Using Windows NT Authentication

Owned by Matthew Williams
Last updated: Jul 18, 2007 by Geoff BowersVersion comment

Active Directory Integration

Before you can set up Active Directory or Windows Domain authentication you need to register NTAdmin.dll to enable ColdFusion to talk to Active Directory.
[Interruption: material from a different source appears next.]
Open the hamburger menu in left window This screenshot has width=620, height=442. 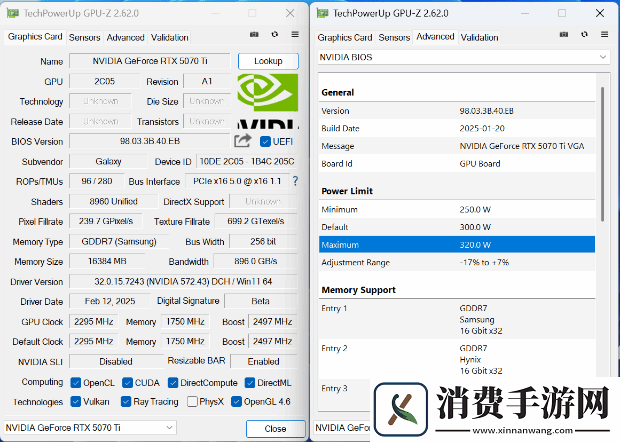point(295,36)
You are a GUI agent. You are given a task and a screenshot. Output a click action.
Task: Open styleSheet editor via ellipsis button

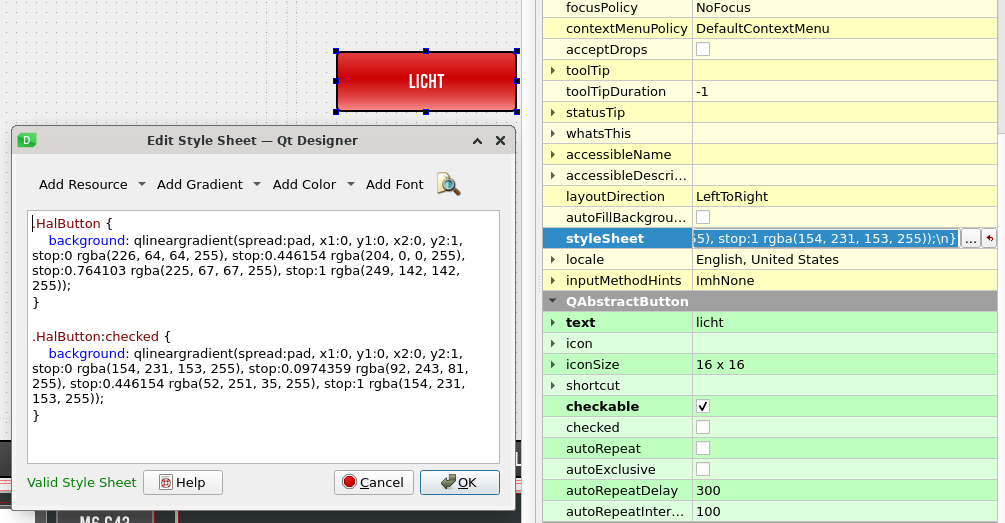click(970, 238)
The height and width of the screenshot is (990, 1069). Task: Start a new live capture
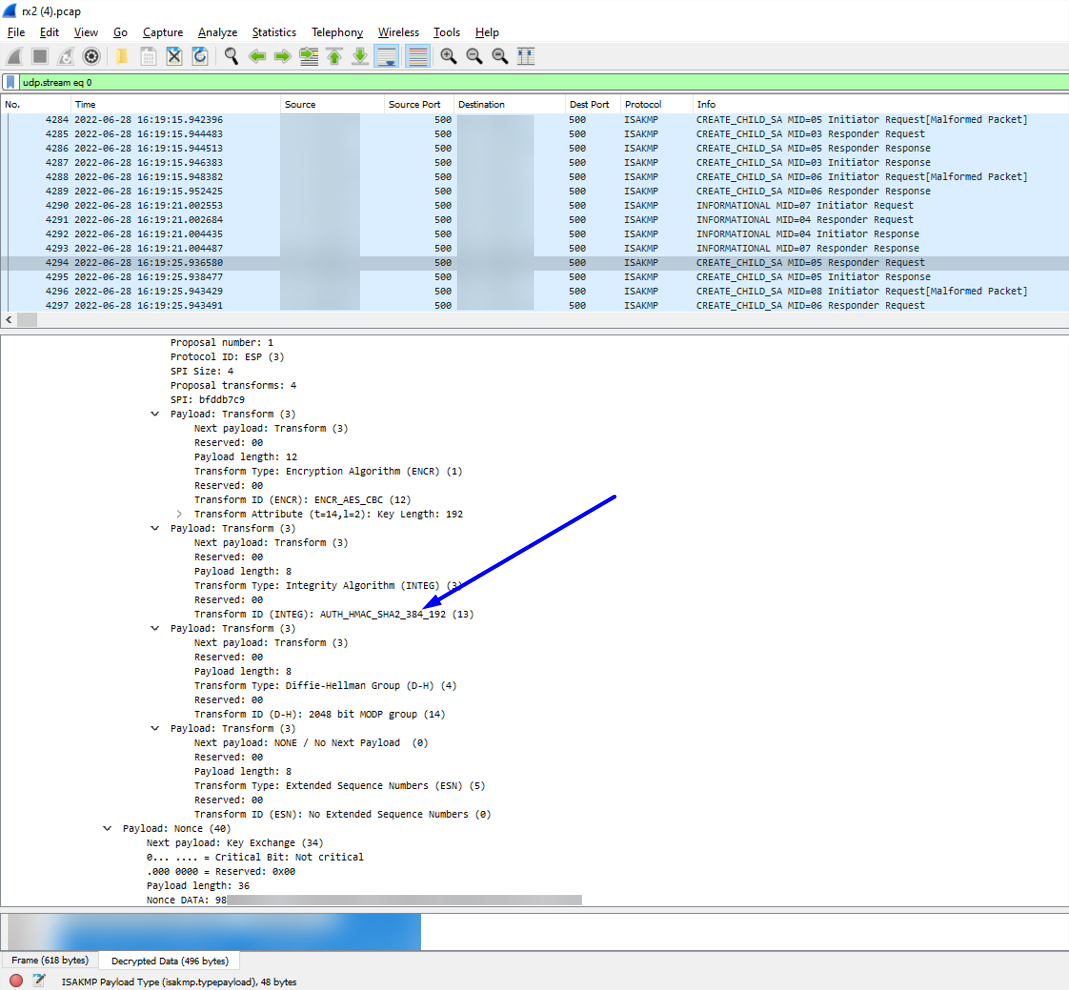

This could also be done using Active Directory's LDAP interface.

Instructions

Basic steps for Active Directory integration are:

  • register NTAdmin.dll for use as a com object (file can be found under farcry_core/admin/install/dmSec_files). I find it easiest to copy this file to your winnt/system32 directory and then from the command prompt run this:
regsvr32 c:\winnt\system32\ntadmin.dll
  • create a new FarCry user directory (<yourApp> / config / _dmSecUserDirectories.cfm) with typename of "ADSI" and the domain of your active directory eg
./config/_dmSecUserDirectories.cfm
 Application.dmSec.UserDirectory.AD= StructNew();
 temp = Application.dmSec.UserDirectory.AD;
 temp.type="ADSI";
 temp.domain="mydomain.com";
  • update your application scope (append updateapp=1 to your url)
  • log in to FarCry, click on security tab, policy sub tab and finally map policy group. You will need to map the AD groups across to FarCry policy groups. Eg if your AD user belongs to a sysadmin group, you would map the AD sysadmin group to the FarCry sysadmin group. Then that user can log in with standard AD details and have full sysadmin access.

That's it. Your users should be able to log in as normal.

Note you can't view/modify AD users from FarCry.